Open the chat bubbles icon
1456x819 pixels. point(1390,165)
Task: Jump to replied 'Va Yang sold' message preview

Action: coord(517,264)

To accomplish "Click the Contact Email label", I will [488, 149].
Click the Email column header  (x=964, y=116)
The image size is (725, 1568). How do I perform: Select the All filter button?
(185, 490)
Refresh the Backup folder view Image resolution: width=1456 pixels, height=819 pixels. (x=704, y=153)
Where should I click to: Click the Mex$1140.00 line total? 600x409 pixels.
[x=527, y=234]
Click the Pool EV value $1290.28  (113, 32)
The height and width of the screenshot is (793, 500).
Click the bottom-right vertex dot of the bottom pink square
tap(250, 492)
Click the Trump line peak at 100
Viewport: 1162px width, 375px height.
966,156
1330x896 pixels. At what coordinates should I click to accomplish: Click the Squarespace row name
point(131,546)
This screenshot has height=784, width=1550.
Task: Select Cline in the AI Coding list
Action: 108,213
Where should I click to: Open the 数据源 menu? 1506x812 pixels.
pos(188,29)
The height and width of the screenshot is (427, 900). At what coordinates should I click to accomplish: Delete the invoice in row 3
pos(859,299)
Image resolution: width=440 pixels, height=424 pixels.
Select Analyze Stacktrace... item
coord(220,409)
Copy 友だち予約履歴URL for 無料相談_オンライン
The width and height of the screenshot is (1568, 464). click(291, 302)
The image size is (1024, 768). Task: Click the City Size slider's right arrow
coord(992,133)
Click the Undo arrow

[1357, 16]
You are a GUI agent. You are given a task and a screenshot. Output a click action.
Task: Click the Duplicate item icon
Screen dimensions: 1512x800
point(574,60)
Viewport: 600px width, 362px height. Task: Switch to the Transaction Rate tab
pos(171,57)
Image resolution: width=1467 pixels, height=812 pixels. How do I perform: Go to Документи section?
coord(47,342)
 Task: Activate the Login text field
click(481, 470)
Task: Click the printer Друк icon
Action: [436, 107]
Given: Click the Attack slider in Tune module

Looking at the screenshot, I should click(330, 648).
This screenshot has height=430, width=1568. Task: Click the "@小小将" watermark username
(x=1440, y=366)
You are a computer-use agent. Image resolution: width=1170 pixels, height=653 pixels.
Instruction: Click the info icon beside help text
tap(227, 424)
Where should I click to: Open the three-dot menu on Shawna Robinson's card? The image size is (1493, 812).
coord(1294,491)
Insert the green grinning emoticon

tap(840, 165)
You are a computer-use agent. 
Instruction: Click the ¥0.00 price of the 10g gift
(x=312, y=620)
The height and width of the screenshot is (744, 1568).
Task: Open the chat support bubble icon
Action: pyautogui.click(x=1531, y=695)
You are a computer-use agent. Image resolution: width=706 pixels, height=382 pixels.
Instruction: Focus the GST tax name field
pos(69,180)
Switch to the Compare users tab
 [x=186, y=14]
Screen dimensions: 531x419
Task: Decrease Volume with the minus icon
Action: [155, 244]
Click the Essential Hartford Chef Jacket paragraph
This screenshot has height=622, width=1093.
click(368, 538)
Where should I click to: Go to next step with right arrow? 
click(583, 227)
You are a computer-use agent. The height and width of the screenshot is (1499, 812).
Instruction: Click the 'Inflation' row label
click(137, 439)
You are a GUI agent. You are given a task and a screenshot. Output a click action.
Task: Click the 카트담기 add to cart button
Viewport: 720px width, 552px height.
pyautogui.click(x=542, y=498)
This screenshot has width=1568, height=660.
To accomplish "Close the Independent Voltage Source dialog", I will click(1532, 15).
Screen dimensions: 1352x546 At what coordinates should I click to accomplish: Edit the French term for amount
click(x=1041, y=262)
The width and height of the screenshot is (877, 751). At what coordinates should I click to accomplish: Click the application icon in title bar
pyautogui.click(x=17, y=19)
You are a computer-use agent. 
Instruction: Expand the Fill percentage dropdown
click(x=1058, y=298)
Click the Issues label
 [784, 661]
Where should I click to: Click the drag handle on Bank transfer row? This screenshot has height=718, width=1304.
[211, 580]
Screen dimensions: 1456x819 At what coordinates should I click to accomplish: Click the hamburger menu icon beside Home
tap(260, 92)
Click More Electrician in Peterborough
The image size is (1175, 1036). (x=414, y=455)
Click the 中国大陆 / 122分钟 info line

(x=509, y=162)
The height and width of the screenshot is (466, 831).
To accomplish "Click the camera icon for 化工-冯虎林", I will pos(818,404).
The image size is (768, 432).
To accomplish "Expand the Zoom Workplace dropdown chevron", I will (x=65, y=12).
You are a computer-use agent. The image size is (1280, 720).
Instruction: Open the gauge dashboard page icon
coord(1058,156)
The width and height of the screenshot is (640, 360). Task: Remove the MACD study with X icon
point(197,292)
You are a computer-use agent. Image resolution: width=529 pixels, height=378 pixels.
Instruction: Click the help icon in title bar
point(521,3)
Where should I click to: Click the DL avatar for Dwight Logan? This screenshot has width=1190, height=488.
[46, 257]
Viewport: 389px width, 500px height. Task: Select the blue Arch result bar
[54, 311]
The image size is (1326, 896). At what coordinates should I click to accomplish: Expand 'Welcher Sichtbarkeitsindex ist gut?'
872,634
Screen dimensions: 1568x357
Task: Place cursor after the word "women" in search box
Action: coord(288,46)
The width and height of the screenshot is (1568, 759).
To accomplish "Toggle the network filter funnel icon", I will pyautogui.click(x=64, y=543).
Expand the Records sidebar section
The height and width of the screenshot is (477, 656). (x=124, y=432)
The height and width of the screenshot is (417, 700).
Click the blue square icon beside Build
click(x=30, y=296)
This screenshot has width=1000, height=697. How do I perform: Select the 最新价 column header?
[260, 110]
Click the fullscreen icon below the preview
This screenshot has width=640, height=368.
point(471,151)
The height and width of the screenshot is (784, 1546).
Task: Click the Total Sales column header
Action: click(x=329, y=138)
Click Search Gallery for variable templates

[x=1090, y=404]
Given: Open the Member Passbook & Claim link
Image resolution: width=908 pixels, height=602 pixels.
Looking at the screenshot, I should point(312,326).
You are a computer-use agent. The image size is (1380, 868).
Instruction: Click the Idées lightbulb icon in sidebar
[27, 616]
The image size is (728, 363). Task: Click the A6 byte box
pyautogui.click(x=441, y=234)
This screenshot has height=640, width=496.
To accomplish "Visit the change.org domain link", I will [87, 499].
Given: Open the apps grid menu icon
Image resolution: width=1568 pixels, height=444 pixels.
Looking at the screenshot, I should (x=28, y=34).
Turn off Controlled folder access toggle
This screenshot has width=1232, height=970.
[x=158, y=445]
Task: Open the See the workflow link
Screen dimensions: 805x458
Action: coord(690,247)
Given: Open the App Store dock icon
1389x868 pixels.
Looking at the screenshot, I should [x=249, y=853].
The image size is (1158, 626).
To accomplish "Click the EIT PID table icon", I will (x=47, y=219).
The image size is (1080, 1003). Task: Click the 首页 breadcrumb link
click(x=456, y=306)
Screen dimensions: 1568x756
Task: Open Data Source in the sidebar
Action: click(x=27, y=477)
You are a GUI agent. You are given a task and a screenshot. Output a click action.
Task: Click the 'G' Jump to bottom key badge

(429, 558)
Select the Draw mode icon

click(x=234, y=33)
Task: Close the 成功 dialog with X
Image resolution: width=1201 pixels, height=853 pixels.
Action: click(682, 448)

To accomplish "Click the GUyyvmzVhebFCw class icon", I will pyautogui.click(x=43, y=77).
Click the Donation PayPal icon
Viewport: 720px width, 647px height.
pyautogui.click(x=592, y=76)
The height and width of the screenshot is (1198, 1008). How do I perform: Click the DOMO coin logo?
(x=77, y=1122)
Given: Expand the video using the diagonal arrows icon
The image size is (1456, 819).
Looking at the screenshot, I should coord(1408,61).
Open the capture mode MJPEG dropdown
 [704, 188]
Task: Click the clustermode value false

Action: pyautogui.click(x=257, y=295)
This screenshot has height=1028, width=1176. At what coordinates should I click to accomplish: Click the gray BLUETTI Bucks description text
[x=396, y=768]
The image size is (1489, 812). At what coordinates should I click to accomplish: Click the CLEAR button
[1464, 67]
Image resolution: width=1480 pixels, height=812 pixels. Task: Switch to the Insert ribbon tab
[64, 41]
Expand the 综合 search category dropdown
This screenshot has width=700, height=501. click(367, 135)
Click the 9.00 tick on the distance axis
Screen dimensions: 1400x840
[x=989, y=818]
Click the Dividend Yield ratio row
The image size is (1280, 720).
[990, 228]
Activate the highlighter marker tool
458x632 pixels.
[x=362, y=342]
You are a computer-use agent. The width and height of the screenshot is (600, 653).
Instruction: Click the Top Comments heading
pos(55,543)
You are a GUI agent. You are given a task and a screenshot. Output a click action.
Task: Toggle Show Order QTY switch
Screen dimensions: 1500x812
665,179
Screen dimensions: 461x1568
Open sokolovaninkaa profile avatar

++++

● What the task asks
Can you rewrite everything from the start of the material down to the line containing "Refresh the Backup", changing "Email" to "E-mail" and leaving all else unchanged?

● Exercise solution
Open the chat bubbles icon
1456x819 pixels. point(1390,165)
Task: Jump to replied 'Va Yang sold' message preview

Action: coord(517,264)

To accomplish "Click the Contact E-mail label", I will [488, 149].
Click the E-mail column header  (x=964, y=116)
The image size is (725, 1568). How do I perform: Select the All filter button?
(185, 490)
Refresh the Backup folder view Image resolution: width=1456 pixels, height=819 pixels. (x=704, y=153)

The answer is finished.